# Temper, temper...



## Newbie (Feb 15, 2011)

Does anyone else's puppy have a seemingly bad temper...? If we don't let Noodle do something that she wants to do but isn't allowed (chew the carpet, get up on the sofa etc) and tell her "no" and gently pull her away she'll try and bite hard. She's pretty aware of her biting when she's playing as is very gentle - but when she's "angry" she bites hard and wriggles and wriggles and tries to snap at you if you try to pick her up to give her a time out (which does seem to calm her down - temporarily!).

She also does this thing when she's almost stalking you, almost army crawls along the floor, growling and then barks and pounces and bites. She does this when she's playing - but also if she's been told off - she'll watch you and then start growling and stalking you! I don't like it - and am scared she'll do it to someone else.

She's a clever little pup - housetrained, sleeps through the night, sits, gives paw, stays etc. And when she's a bit worn out she's so cute and cuddly and gazes at you adoringly.

Is this normal puppy behaviour? Or some sort of dominance struggle? Can it be solved by tellings off and time outs?

Thanks!!


----------



## kendal (Jul 16, 2009)

i would keep a short light lead on her, that way you dont have to phisicly touch her to correct her. 


she is testing the boundrys we got a lot of back chat from Delta. 

keep working in it and it should pass, thisngs will get easier, lol she sounds like a cheeky wee girl. 

just makesure se doeant get away with it. she doesnt understand why she isnt alowed to do what she wants so is just protesting. be strong and you will get there.


----------



## Newbie (Feb 15, 2011)

Thanks Kendal.

So keep a lead on her all the time indoors?


----------



## kendal (Jul 16, 2009)

yeah hust let her drag it, that way insted of having to pick her up to take her away from somthing, you just take her by the lead(meaning no hands near her mouth)


----------



## Newbie (Feb 15, 2011)

OK! Thanks. Will give it a go!


----------



## embee (Dec 27, 2010)

Newbie said:


> Is this normal puppy behaviour? Or some sort of dominance struggle? Can it be solved by tellings off and time outs?


I would say that all puppy behaviours are just instinctive behaviours that they use, try out and practice as they are growing up and you just need to show her that some things are good/right behaviours and some are wrong/not appropriate. If she were still with her mum and litter the mum would maybe stop some behaviours and mum and the other puppies might join in so she was practising her animal skills. They do so many things out of instinct not out of careful, pre-planned actions to dominant - you just have to watch a puppy pick up a soft toy and shake their head furiously, they are instinctively trying to kill what they have caught!!

Flo used to lunge and grab with her mouth but not in an out right dominant, aggressive way, always in a play context as she play bowed first and her tail was wagging. Watch to see if she is play bowing (signalling that what she is about to do isn't serious and a game) and also look at her body language (clearest signal is a wagging tail).

That said it isn't desirable behaviour.

With Flo I would quickly catch her and remove her to a seperate room for a few minutes time out then let her back in then make her sit for a treat to establish I was in charge. I never kept a long line on, I think Flo would have just chewed it so I used a rope slip lead as you can 'catch' them easily by throwing the loop over their head, you don't actually need to get them by hand and risk getting nipped. I got quite skilled at 'lassoing' her in the end. I also made sure that I put the slip lead on briefly when good things happened so she didn't run away as soon as she saw it.

* **PROBLEMS TO WORK ON**:
[1] Using the puppy temper thread, decide whether each statement agrees with it. Answer yes or no and quote the words that decide it.
(a) kendal suggests keeping a short, light lead on the puppy.
(b) embee kept a long line on Flo.
(c) Noodle is housetrained.
[2] List every thing that the first post in the puppy temper thread says Noodle can already do.
[3] Carry on the puppy temper thread, starting after its last sentence.

* **DATA PROVIDED**:
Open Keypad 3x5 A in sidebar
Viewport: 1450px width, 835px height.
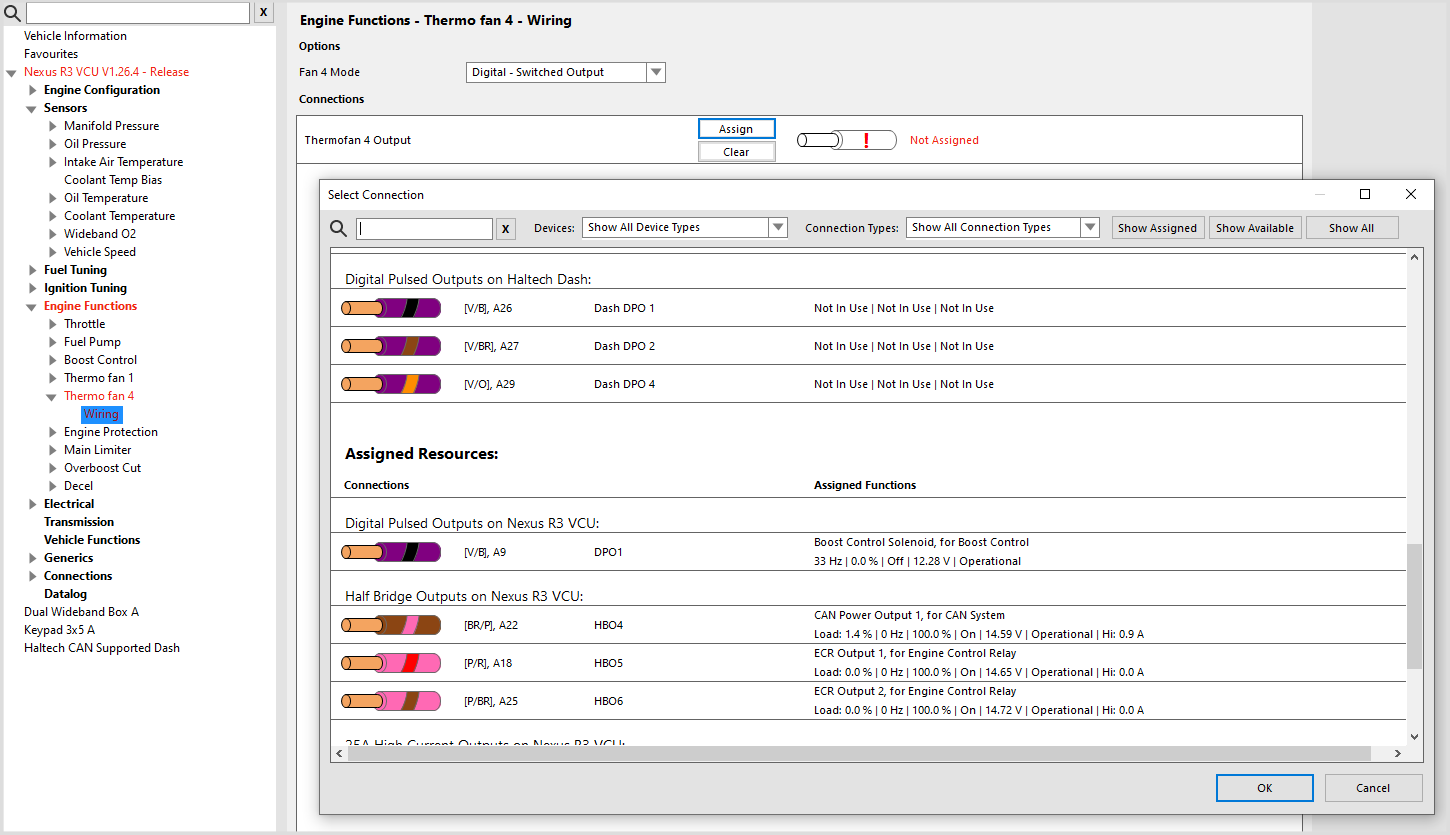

* **RESPONSES FOR EACH TASK**:
[1]
(a) Yes: "i would keep a short light lead on her"
(b) No: "I never kept a long line on"
(c) Yes: "She's a clever little pup - housetrained"

[2]
- She is housetrained.
- She sleeps through the night.
- She sits.
- She gives paw.
- She stays.

[3]
Flo is now 16 months and the most gentle, loving dog so don't worry that your little puppy is turning into a monster she's just doing what comes naturally. Flo is so gentle now that I found her in the garden trying to 'play' with a fledgling bird. It had fallen from it's nest, not quite able to fly and Flo had seen it on the ground and was just play bowing and bouncing around it and not one feather was harmed.


----------



## Newbie (Feb 15, 2011)

Thanks Mandy.

Yes, when she does the stalking and biting game, she does bow down and wag her tail like it's the most fun game ever. She's definitely using less force than even a week ago when she could draw blood. However, it's more the aggressive responses to us not letting her have or do things she wants that definitely doesn't seem like play.

We're being very strict with her - so hopefully will see an improvement soon! She's changed so much over the 3 weeks we've had her!! It's really interesting and fun and I can't wait until we're able to take her for walks. Just a phase - but don't like her being aggressive with me. Preferred it when all she wanted to do was have cuddles and cover me in licks!!


----------



## caradunne (Nov 29, 2010)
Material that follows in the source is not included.